Asiento mientras el abogado de Bastian Ross me guía pacientemente a través del papeleo, señalando cada línea en la que debo poner mi firma. Mi mano tiembla un poco, pero lo hago sin vacilar.
—Y aquí, también necesito su huella —añade, sacando una pequeña almohadilla de tinta que me tiende. Presiono mi pulgar en ella y lo estampo en el documento, dando por terminado el papeleo.
—Felicidades, a partir de hoy mi cliente y usted serán socios —dice el abogado, cerrando la carpeta con una sonrisa.
—Gracias —respondo, y mi voz sale en un suspiro cargado de alivio.
El señor Ross, quien ha permanecido en silencio y observando todo desde su silla como un halcón vigilante, me lanza una mirada y hace un gesto con la barbilla cuando mis ojos finalmente se cruzan con los suyos.

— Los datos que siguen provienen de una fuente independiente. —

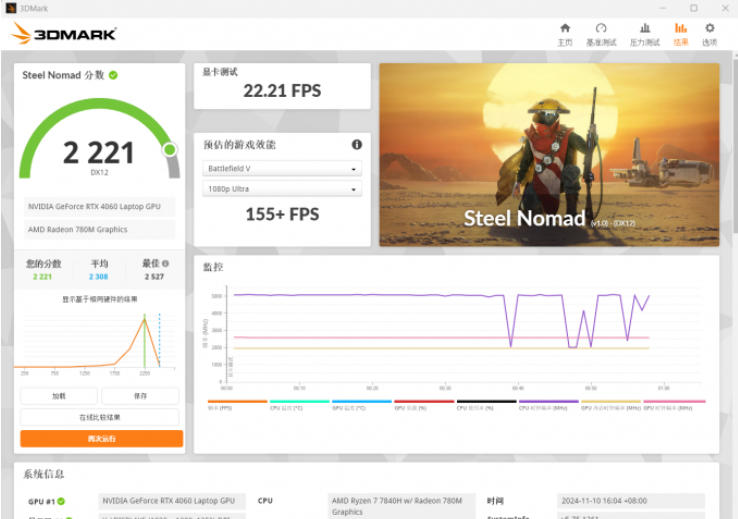Open the 1080p Ultra resolution dropdown
The width and height of the screenshot is (738, 519).
(281, 189)
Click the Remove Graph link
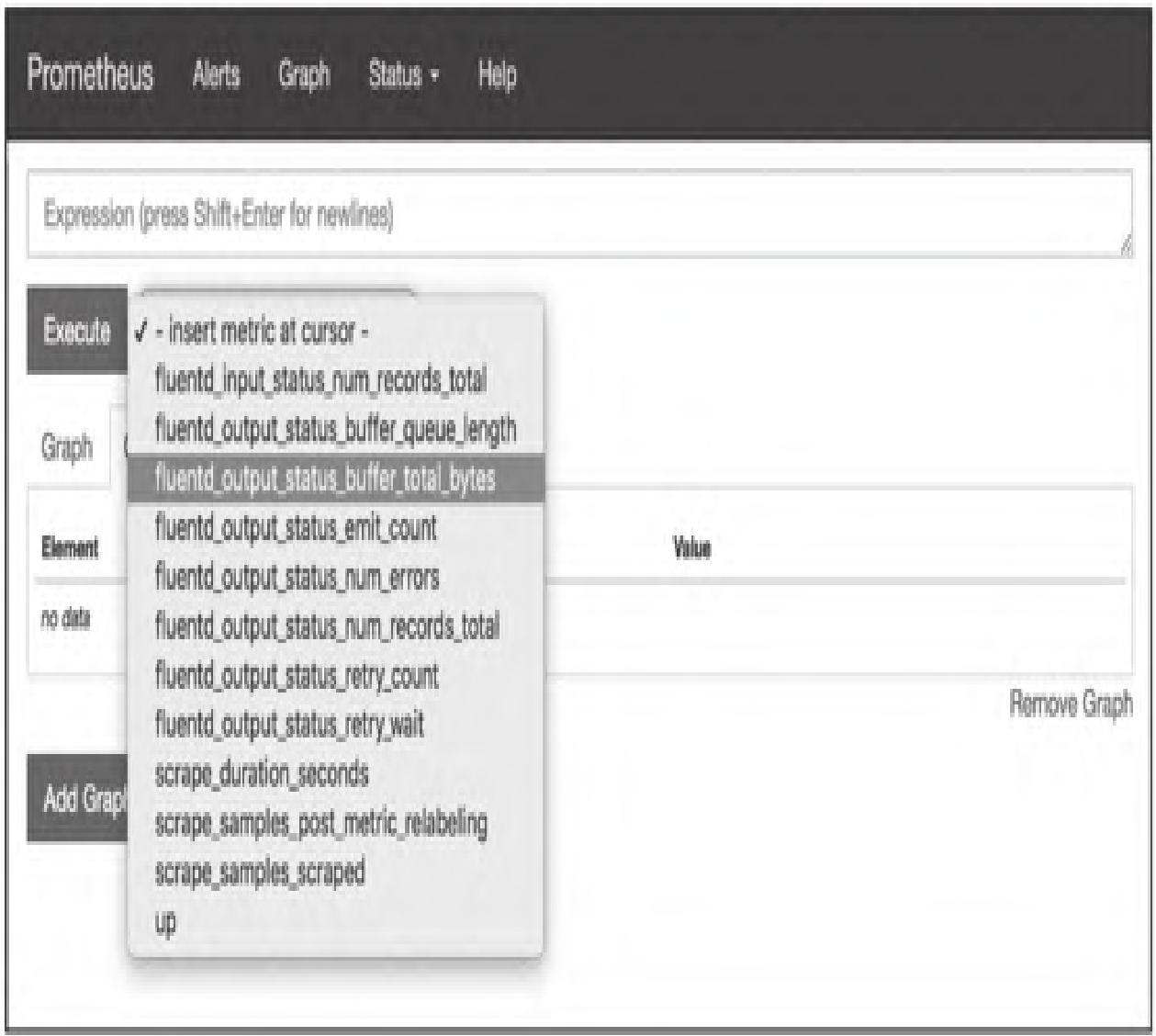Image resolution: width=1156 pixels, height=1036 pixels. point(1071,704)
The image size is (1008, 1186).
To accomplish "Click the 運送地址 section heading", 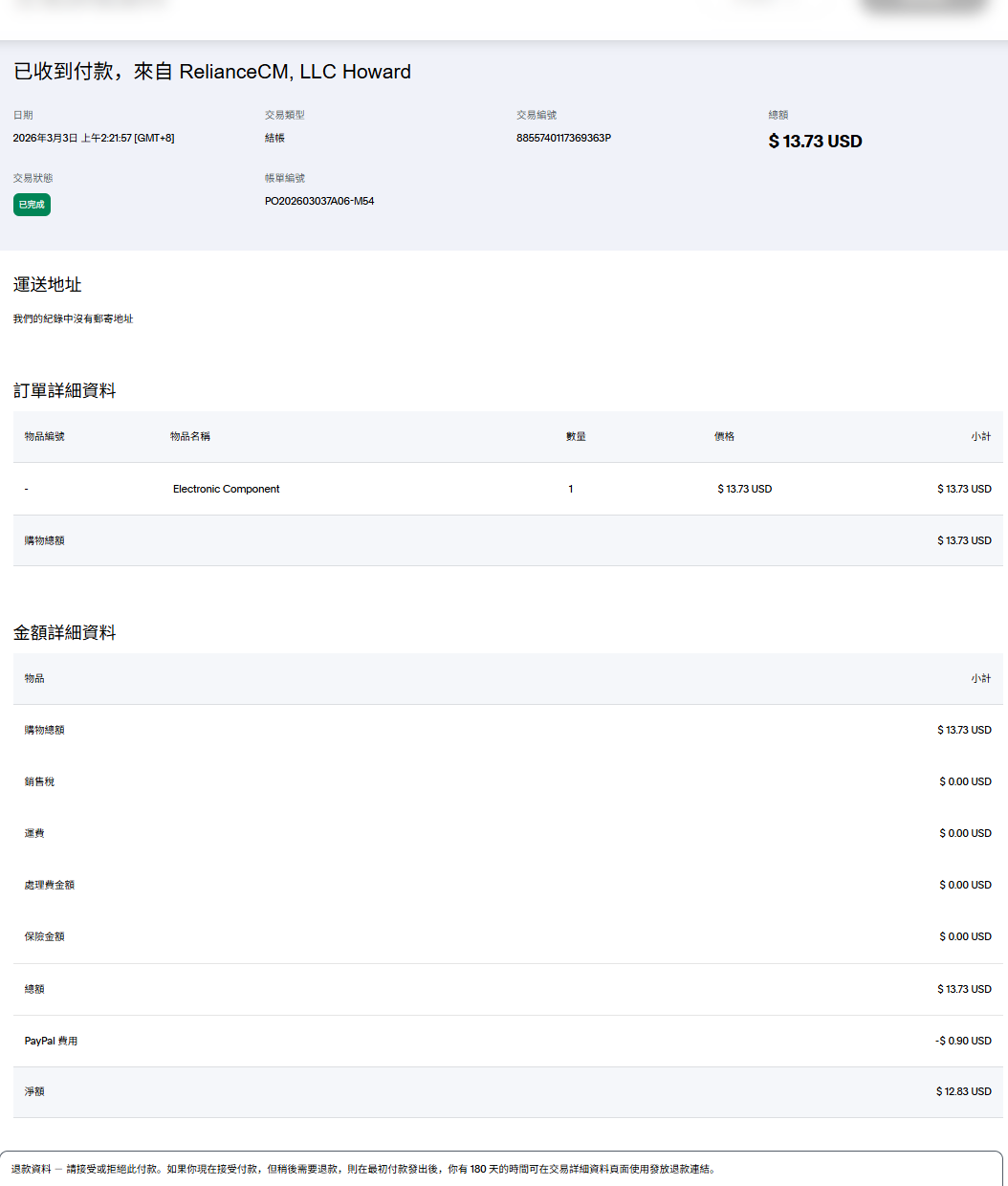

—Acompáñame. Ahora debes firmar tu contrato como secretaria de presidencia —dice, sin ningún atisbo de emoción en su voz. Lo dice como si fuera el paso más lógico en su esquema meticuloso.
—Santo cielo…
Apenas puedo creer que esto está sucediendo. Es un milagro y una locura al mismo tiempo.
Me pongo de pie y lo sigo, como una cachorrita obediente, con los nervios y la felicidad enredándose en mi estómago de una manera que apenas puedo controlar.
Estoy tan emocionada que las lágrimas quieren asomarse, pero las contengo. No es el momento de derrumbarme, aunque sea de felicidad.
Entramos al ascensor, y se siente raro estar a solas con él. Me alivia que no tenga ni idea de que soy la misma persona que arruinó sus caros zapatos de diseñador. Es curioso, porque justo aquí fue donde lo vi por primera vez.
—¿Estás nerviosa? —pregunta de repente, sin siquiera mirarme.
—¿Nerviosa? —repito, tratando de sonar despreocupada—. Solo un poco... Estoy más que acostumbrada a que las cosas no salgan como las planeo, así que, en comparación, esto es... bueno, inesperado.
—Te acostumbrarás —responde, como si fuera la cosa más simple del mundo.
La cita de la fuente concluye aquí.